Scale the part of the listing that opens with the line containing "The height and" and runs through the end of the listing. Reproduce those lines, requests included, multiplying each coordinate in the answers by 1.3 and rounding to whole numbers with halves rounded up, and leave the pictures out.

--- PROVIDED MATERIAL ---

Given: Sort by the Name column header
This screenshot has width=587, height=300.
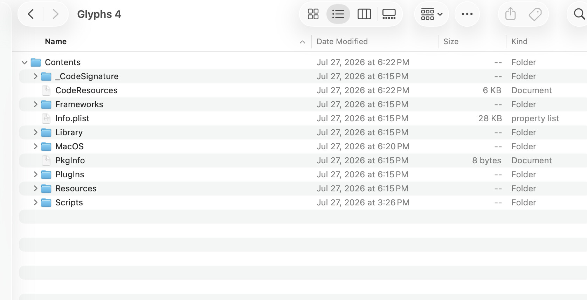Looking at the screenshot, I should (x=56, y=41).
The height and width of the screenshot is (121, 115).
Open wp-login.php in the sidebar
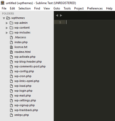pyautogui.click(x=23, y=91)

---

WRITTEN RESPONSE:
The height and width of the screenshot is (121, 115).
Open wp-login.php in the sidebar
pyautogui.click(x=30, y=118)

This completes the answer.